Bruxelles n’aura pas seulement été, ce mercredi, le théâtre d’une rencontre décriée entre Mark Zuckerberg et les élus de l’UE.
S’y tenait aussi le Forum européen des directeurs des risques, organisé par l’Association des grandes banques et institutions financières mondiales.
Les grands patrons du secteur ont saisi l’occasion pour attirer à nouveau l’attention des régulateurs.
Ils ont plus précisément pointé du doigt la directive sur les services de paiement révisée, connue sous l’acronyme DSP2.
Le texte (no2015/2336) est entré en application le 13 janvier 2018. Il introduit, en son article 4, une reconnaissance des services « d’information sur les comptes » et « d’initiation de paiement »*. Les banques sont tenues, en vertu des articles 66 et 67, de leur ouvrir certaines données relatives à leurs clients si ces derniers le demandent.
Une bataille s’est engagée avec les FinTech qui exploitent ce levier, sous l’angle des risques de sécurité. Mais les banques craignent surtout que les grands noms du numérique s’engouffrent aussi dans la brèche.
Président exécutif de la BBVA, Francisco González Rodriguez avait interpellé le G20 en début d’année, appelant à une réglementation unifiée face à ce « changement important » susceptible de « mettre en danger la stabilité du système financier ». Plusieurs dirigeants, dont le directeur général d’ING Ralph Hamers, lui avaient fait écho.
Jean Lemierre leur a emboîté le pas ce mercredi.
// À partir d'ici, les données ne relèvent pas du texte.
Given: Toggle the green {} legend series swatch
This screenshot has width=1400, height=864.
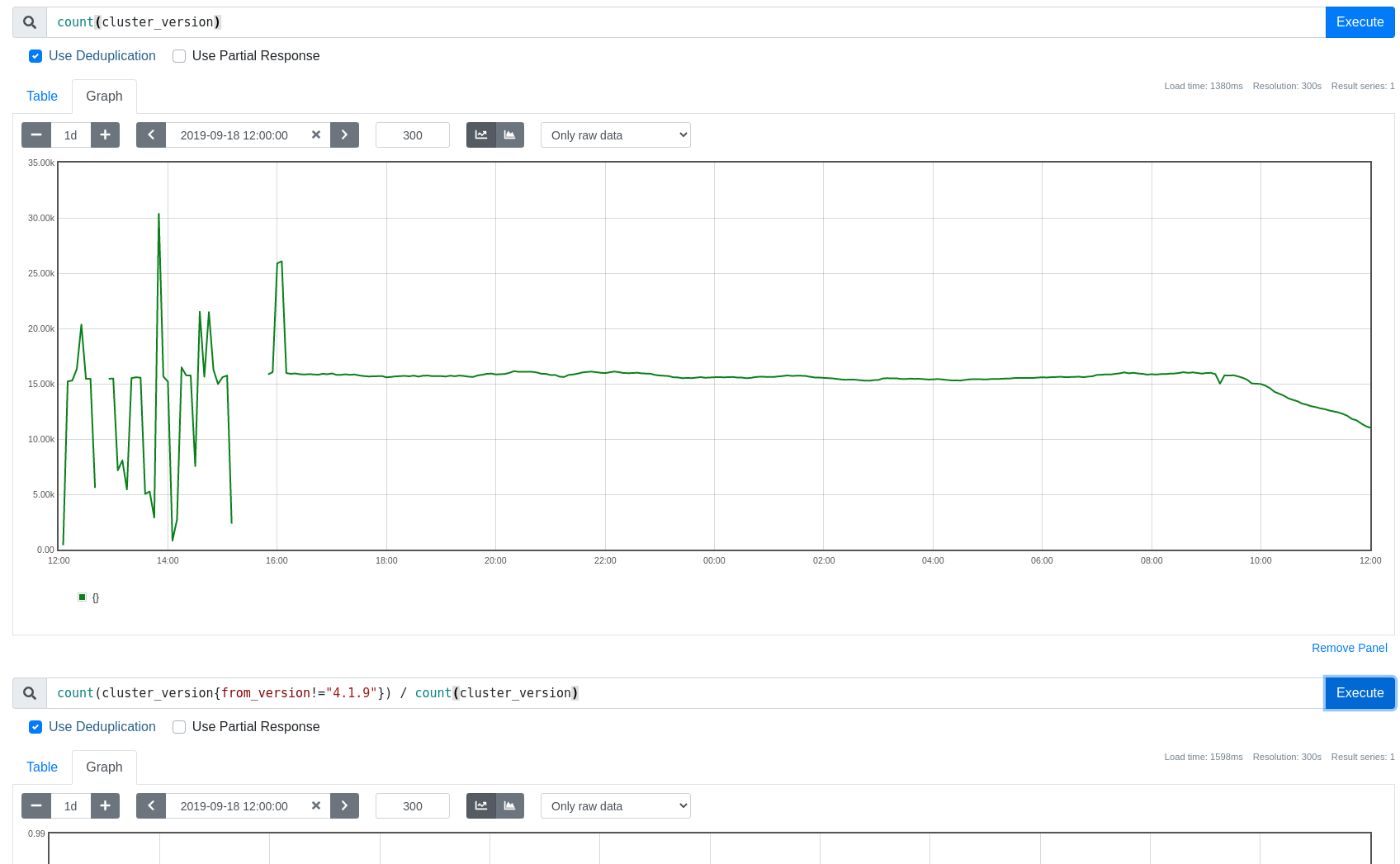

Le président de BNP Paribas a évoqué l’usage croissant, par des groupes comme Amazon, des porte-monnaies électroniques, dans lesquels il perçoit une forme de compte de dépôt qu’il estime devoir être régulée comme tel.
Alex Weber, son homologue chez UBS, a élargi le débat, affirmant que les banques n’exploitent pas les données de leurs clients dans la mesure où elles le pourraient. Ou plutôt dans la mesure où « d’autres acteurs le font déjà ».
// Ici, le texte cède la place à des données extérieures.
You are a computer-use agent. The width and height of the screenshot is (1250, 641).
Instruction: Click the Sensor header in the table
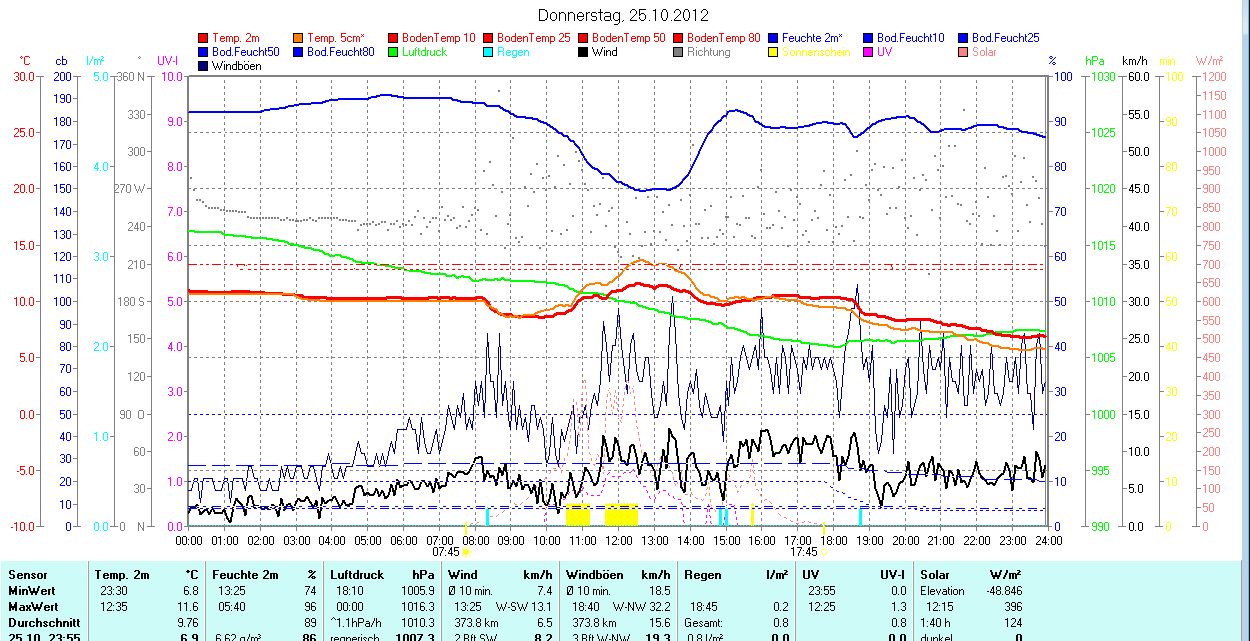(27, 575)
Difficile de ne pas penser à Google, qui a exploré des pistes, entre autres avec des solutions de crédit proposées à son réseau de partenaires en association avec Lending Club.
L’idée d’une « banque Google » inspire. L’agence de design Humbleteam a publié, l’an dernier, un concept d’application capable, par exemple, d’analyser les messages sur Gmail pour prévoir la fin d’un abonnement et proposer à l’utilisateur des offres plus avantageuses.
Dans le cercle des GAFA, on a également pu repérer des signaux chez Facebook. Le réseau social a obtenu, en 2016, des licences bancaires qui lui ont permis de lancer, dans plusieurs pays d’Europe, les paiements interpersonnels sur Messenger.
La DSP2 favorise a priori le développement de services « à valeur ajoutée » qui viendraient se greffer aux banques sans avoir à obtenir leur propre licence.
Sylvie Matherat, directrice des risques chez Deutsche Bank, exprime ses craintes sur ce point. Elle laisse entendre que certains groupes tirent déjà parti du travail effectué par les banques. Amazon, qui demande une carte bancaire pour vérifier l’identité des consommateurs, est cité pour exemple.
* Les premiers consistent à « fournir des informations consolidées concernant un ou plusieurs comptes de paiement détenus par l’utilisateur de services de paiement soit auprès d’un autre prestataire de services de paiement, soit auprès de plus d’un prestataire de paiement ». Les agrégateurs comme Bankin’ et Linxo entrent dans cette catégorie.
Les seconds permettent d’« initier [sic] un ordre de paiement à la demande de l’utilisateur de services de paiement concernant un compte de paiement détenu auprès d’un autre prestataire de services de paiement ».